1. Eye contact, voice tone, touch (including nurturing-holding), movement, and gestures are actively employed to communicate safety, acceptance, curiosity, playfulness, and empathy, and never threat or coercion. These interaction are reciprocal, not coerced.
2. Opportunities for enjoyment and laughter, play and fun, are provided unconditionally throughout everyday with the child.
3. Decisions are made for the purpose of providing success, not failure.
4. Successes become the basis for the development of age-appropriate skills.
5. The child's symptoms or problems are accepted and contained. The child is shown how these simply reflect his history. They are often associated with shame which must be reduced by the adult's response to the behavior.
6. The child's resistance to parenting and treatment interventions is responded to with acceptance, curiosity, and empathy.
7. Skills are developed in a patient manner, accepting and celebrating "baby-steps" as well as developmental plateaus.
8. The adult's emotional self-regulation abilities must serve as a model for the child.
9. The child needs to be able to make sense of his/her history and current functioning. the understood reasons are not excuses, but rather they are realities necessary to understand the developing self and current struggles.
10. The adults must constantly strive to have empathy for the child and to never forget that, given his/her history, s/he is doing the best s/he can.
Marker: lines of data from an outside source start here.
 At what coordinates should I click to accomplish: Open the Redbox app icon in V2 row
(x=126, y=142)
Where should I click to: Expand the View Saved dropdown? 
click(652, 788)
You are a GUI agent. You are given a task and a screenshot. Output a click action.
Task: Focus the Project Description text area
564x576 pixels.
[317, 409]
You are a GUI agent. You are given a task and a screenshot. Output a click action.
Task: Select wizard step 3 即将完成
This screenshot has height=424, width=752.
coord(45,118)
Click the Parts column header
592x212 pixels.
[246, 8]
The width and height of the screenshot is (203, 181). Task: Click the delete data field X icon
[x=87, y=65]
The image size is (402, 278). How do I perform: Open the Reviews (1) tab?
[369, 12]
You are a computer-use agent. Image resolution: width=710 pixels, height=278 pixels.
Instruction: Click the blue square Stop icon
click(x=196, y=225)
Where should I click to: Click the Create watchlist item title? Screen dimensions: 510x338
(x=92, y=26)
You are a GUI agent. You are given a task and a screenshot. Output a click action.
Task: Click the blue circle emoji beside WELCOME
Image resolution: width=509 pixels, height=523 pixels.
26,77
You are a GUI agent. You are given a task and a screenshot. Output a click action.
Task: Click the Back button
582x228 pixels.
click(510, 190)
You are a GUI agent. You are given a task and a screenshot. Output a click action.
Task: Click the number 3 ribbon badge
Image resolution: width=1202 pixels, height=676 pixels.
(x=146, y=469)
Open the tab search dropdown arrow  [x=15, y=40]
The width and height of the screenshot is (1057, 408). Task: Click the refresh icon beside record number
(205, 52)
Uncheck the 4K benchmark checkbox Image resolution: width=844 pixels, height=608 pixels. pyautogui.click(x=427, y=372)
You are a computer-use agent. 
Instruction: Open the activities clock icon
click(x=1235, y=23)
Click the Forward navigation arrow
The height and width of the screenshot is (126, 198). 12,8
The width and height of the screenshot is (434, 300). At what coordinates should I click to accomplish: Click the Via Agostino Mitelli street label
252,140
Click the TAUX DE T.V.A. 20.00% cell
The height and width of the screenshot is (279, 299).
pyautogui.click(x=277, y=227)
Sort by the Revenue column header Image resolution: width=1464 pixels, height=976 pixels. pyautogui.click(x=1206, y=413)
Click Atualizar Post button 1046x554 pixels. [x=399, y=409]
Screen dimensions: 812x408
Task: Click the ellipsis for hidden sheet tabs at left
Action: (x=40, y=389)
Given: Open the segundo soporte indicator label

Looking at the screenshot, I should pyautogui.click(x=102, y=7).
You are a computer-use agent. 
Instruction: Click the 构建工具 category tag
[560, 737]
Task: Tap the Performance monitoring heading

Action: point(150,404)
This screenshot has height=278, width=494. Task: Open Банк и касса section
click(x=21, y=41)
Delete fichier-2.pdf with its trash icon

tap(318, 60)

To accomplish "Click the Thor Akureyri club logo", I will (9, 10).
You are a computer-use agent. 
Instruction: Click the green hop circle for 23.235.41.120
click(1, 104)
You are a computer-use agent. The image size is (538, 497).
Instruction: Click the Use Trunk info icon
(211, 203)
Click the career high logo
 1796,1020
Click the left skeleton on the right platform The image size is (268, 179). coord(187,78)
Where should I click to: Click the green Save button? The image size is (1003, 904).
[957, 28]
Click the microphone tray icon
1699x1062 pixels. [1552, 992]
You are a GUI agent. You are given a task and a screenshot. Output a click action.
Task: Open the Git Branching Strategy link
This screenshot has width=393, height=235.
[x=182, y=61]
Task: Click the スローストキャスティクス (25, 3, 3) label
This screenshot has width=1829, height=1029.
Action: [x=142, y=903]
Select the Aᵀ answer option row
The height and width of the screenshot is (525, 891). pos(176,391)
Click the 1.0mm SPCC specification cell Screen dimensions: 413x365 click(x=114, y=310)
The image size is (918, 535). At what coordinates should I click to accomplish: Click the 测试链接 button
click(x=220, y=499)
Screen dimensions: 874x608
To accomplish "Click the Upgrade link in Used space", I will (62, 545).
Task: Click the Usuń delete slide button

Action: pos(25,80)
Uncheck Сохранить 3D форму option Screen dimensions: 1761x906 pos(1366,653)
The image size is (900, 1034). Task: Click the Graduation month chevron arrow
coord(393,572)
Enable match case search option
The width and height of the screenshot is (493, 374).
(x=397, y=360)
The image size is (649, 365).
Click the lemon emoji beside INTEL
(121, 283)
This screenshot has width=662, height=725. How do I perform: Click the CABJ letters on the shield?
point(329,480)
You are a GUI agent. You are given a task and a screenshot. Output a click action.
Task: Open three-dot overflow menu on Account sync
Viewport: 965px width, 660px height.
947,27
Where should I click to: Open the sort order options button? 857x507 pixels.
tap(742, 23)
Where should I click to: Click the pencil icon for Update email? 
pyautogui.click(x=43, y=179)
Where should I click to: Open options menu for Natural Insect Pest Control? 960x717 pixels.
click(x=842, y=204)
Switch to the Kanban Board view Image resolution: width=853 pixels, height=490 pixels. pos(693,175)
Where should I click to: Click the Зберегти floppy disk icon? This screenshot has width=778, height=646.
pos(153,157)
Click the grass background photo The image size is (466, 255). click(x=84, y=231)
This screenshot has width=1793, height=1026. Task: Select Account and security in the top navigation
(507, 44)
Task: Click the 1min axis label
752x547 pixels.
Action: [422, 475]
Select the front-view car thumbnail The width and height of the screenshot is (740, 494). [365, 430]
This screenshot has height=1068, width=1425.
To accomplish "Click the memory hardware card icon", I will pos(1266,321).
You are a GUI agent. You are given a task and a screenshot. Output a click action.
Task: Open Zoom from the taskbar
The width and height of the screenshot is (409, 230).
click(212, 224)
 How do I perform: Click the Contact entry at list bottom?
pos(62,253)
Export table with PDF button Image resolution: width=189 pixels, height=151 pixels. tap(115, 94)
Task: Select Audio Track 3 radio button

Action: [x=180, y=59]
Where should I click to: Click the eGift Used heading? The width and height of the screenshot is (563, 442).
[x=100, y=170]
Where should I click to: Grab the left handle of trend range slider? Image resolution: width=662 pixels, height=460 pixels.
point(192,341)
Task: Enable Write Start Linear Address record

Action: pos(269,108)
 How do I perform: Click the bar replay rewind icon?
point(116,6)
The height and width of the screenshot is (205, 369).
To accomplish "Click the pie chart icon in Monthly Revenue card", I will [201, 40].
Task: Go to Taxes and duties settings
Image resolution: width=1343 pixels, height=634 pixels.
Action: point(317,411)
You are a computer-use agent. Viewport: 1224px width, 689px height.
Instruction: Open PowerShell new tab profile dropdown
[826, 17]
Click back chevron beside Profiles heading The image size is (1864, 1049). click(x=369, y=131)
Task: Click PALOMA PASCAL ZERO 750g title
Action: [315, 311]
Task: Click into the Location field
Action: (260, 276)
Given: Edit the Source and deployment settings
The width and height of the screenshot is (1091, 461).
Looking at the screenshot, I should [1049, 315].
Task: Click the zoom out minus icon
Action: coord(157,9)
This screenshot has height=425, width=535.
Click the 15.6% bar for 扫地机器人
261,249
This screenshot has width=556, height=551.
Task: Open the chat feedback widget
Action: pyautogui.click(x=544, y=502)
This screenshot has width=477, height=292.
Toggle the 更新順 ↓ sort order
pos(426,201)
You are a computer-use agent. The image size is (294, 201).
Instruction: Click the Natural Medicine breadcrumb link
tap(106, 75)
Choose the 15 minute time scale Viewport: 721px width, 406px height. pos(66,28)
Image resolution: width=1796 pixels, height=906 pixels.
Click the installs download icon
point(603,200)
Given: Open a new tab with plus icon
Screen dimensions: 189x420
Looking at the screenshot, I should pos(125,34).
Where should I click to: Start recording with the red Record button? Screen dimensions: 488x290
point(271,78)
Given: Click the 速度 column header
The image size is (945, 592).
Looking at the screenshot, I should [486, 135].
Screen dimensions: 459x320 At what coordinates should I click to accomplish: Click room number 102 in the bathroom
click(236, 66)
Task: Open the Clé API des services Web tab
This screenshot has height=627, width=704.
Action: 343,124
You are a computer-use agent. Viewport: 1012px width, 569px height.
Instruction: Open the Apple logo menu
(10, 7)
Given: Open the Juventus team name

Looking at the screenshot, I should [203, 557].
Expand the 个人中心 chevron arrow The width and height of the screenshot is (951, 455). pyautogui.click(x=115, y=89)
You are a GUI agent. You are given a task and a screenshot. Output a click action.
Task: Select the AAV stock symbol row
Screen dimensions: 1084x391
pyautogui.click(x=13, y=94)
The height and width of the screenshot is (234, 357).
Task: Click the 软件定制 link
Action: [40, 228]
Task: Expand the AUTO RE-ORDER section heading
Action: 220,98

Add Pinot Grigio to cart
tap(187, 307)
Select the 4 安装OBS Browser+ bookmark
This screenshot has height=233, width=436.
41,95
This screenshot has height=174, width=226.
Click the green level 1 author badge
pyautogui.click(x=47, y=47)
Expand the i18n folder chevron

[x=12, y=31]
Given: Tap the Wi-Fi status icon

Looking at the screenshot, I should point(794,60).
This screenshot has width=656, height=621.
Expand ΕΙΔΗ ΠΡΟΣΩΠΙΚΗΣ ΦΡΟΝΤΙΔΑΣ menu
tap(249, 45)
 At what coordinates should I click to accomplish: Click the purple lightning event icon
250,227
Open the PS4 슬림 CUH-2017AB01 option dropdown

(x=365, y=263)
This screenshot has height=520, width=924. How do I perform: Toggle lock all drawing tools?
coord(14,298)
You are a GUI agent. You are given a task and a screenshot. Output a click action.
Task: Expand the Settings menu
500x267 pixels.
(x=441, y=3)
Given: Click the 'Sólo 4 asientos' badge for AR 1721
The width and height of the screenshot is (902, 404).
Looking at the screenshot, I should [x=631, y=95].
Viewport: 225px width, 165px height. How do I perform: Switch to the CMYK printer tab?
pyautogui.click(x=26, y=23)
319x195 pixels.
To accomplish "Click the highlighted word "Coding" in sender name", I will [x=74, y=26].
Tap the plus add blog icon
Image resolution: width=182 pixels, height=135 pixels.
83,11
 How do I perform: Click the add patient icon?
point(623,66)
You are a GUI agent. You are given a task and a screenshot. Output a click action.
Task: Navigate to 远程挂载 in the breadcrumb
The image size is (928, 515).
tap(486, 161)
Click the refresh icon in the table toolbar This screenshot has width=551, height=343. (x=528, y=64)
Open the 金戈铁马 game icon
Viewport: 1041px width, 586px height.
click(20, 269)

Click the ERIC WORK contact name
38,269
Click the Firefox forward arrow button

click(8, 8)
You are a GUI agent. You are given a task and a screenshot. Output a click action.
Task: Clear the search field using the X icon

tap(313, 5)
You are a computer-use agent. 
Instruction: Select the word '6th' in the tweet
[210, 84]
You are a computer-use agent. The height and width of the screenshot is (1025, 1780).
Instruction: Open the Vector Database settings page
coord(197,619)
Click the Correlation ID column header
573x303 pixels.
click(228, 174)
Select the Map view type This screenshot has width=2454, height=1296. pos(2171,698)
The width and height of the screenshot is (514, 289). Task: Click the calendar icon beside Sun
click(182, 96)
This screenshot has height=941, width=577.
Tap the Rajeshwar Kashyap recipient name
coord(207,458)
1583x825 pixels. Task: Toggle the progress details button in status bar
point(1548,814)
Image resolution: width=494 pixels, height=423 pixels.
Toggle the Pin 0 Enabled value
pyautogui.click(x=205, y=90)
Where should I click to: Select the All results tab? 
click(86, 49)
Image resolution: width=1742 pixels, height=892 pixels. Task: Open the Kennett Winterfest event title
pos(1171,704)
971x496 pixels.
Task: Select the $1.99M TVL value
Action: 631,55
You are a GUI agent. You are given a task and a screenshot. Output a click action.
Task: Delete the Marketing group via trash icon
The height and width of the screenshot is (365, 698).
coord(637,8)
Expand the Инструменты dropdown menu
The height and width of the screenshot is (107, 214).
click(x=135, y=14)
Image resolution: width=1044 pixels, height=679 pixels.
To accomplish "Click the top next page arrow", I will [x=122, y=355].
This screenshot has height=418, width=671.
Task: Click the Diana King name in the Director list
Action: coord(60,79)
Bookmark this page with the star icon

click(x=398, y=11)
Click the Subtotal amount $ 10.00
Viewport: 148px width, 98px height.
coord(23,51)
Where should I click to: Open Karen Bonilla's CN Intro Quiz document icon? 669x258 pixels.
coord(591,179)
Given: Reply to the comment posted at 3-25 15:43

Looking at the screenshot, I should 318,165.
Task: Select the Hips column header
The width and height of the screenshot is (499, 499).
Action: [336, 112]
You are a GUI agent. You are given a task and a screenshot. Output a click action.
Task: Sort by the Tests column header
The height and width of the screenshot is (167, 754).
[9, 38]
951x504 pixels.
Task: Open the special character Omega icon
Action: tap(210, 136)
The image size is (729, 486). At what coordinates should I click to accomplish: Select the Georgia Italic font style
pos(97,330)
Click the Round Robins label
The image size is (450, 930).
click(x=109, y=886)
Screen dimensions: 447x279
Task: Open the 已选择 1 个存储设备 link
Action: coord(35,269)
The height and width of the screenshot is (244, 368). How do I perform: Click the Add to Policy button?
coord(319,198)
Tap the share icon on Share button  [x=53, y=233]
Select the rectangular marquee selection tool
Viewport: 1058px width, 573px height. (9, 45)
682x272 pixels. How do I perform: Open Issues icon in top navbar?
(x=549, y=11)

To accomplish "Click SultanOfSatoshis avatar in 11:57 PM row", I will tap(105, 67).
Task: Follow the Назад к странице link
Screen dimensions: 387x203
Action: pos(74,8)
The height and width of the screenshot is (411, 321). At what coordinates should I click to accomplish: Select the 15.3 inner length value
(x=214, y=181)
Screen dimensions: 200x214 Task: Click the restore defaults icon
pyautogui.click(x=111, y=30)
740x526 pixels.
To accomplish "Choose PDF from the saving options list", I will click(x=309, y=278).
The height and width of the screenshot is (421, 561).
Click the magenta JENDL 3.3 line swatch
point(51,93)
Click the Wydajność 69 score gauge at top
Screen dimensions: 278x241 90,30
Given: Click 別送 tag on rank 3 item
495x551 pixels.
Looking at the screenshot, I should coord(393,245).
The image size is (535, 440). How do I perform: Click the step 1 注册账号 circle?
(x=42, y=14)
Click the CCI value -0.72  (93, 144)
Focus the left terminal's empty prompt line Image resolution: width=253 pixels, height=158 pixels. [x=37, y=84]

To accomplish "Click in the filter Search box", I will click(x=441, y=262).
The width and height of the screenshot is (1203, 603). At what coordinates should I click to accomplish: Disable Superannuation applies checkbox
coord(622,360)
11. The child's avoidance and controlling behaviors are survival skills developed under conditions of overwhelming trauma. They will decrease as a sense of safety increases, and while they may need to be addressed, this is not done with anger, withdrawal or love, or shame.
12. The child may be held at home or in therapy for the purpose of containment and safety when the child is in a dysregulated, out-of-control state only when less active means of containment are not successful in helping him/her regain control, and only as long as the child remain in that state. The therapist/parent's primary goal is to insure that the child is safe and feels safe. The goal is never to provoke a negative emotional response or to scold or discipline the child but rather to help him to become safe and regulate his distress through the parents accepting and confident manner.